Loss	~$1.27M — attacker walked away with 1,277,481 BUSDT (started with 0) plus 22.08M BH dust
Vulnerable contract	"Recovery" liquidity manager (unverified) — `0x8cA7835aa30b025b38A59309DD1479d2F452623a`
Token involved	`BH` (BH Token) — `0xCC61CC9F2632314c9d452acA79104DDf680952b5`
Victim pool	BUSDT/BH PancakePair — `0x2371E4Ad771020CE3D8252f1db3e5559FbA8eeb5` (token0 = BUSDT, token1 = BH)
Attacker EOA	`0xfdbfceea1de360364084a6f37c9cdb7aaea63464`
Attacker contract	`0x216ccfd4fb3f2267677598f96ef1ff151576480c`
Attack tx	`0xc11e4020c0830bcf84bfa197696d7bfad9ff503166337cb92ea3fade04007662`
Chain / block / date	BSC / 32,512,073 / Oct 11, 2023
Compiler	BH token: Solidity v0.8.4 (optimizer 200 runs); PancakePair: v0.5.16
Bug class	Spot-price liquidity accounting (no TWAP/oracle) → flash-loan price manipulation across a deposit/withdraw boundary

TL;DR#

The "Recovery" liquidity manager lets a user deposit BUSDT (selector 0x33688938) and later withdraw (selector 0x4e290832). On deposit it adds BUSDT+BH to the BUSDT/BH PancakeSwap pair and records the user's principal at the pool's current ratio. On withdraw it computes how much LP to redeem — and therefore how much BUSDT to hand back — from the pool's instantaneous spot reserves at withdraw time rather than from the recorded principal or a manipulation-resistant oracle.

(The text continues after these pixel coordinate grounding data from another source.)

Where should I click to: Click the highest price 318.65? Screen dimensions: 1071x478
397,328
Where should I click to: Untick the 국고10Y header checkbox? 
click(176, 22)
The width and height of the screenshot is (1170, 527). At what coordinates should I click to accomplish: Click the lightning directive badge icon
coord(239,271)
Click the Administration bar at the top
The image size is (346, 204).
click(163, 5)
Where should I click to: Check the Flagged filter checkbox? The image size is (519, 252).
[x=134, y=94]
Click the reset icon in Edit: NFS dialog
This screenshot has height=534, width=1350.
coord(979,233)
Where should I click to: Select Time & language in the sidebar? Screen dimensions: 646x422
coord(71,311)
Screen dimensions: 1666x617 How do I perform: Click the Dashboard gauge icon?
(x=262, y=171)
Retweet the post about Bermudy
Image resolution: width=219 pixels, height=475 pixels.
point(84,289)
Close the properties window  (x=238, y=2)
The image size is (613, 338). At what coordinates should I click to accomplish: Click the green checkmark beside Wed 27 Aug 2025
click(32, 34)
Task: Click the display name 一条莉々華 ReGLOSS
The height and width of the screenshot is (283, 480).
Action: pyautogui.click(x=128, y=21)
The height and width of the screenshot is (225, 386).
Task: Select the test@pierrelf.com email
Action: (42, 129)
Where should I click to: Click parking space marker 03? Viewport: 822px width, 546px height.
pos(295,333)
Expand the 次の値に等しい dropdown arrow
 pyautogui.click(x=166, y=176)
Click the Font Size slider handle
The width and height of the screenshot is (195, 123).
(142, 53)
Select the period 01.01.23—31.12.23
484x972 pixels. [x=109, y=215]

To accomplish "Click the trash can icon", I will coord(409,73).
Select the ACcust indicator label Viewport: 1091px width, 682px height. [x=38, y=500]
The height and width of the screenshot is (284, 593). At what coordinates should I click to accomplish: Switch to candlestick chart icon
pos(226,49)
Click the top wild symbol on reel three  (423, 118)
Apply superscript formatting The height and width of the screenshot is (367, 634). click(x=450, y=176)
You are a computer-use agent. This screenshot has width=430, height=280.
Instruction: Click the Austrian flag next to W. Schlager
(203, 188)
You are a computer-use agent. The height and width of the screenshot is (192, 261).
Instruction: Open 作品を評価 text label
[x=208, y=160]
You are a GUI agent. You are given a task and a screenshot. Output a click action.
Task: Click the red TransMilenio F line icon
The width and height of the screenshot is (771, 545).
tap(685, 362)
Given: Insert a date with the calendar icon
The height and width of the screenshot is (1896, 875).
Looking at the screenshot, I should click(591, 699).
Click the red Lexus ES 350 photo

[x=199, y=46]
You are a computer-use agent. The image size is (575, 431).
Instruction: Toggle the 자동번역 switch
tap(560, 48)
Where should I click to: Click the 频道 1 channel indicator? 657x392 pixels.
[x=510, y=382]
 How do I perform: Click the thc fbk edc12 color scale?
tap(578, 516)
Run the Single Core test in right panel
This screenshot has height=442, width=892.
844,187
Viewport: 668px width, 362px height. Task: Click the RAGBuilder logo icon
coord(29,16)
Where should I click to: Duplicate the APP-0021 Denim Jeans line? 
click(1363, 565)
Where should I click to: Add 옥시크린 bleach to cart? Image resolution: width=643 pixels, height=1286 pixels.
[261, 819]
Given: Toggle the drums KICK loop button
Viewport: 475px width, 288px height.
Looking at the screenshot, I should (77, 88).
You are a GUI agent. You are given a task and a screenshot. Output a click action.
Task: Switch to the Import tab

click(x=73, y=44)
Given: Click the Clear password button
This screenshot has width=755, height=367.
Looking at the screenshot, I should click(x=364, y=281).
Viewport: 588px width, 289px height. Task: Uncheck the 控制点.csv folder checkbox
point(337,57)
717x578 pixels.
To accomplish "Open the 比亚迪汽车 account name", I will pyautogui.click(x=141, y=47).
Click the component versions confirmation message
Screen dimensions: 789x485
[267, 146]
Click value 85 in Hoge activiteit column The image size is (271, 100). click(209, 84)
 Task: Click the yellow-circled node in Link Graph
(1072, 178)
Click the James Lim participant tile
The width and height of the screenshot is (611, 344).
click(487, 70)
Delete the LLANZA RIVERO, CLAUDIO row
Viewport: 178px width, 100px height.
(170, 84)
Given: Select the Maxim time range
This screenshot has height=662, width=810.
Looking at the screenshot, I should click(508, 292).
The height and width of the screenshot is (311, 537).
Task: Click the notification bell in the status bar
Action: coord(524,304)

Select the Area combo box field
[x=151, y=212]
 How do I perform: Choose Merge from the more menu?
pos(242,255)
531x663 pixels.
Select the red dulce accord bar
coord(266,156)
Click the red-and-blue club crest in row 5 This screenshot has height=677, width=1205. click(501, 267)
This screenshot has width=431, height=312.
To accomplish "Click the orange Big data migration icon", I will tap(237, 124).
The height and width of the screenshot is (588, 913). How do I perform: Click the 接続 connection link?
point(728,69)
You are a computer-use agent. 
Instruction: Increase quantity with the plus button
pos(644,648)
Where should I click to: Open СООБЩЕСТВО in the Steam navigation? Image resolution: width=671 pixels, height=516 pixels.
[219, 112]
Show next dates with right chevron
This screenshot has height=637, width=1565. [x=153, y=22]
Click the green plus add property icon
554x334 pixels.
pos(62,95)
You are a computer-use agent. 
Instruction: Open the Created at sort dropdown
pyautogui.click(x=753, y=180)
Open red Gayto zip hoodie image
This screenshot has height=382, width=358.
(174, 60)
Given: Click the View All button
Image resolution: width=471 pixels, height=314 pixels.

The attacker, funded entirely by flash loans, did the following inside one transaction:

Bootstrapped a position in the manager: 12× Upgrade(lpToken) (a small escalating-fee accrual/registration routine) plus a large deposit 0x33688938(3,000,000 BUSDT).
Crashed the BH price in the pair by dumping 22,000,000 BUSDT → 209,261,023 BH and sending that BH to a throwaway sink (0x5b9dd1De...). This collapses the pair from 1.40M BUSDT / 251.27M BH to 26.41M BUSDT / 42.01M BH — BH's spot price (BUSDT per BH) jumps roughly 40×.
Withdrew 10× via 0x4e290832. Because the withdrawal math reads the now-distorted spot reserves, each redemption returns far more BUSDT than the position is actually worth, repeatedly redeeming BH.balanceOf(pair) * 55% worth of LP and skimming BUSDT back to the attacker.
Repaid all flash loans and kept the surplus: 1,277,481 BUSDT (~$1.27M) of net profit.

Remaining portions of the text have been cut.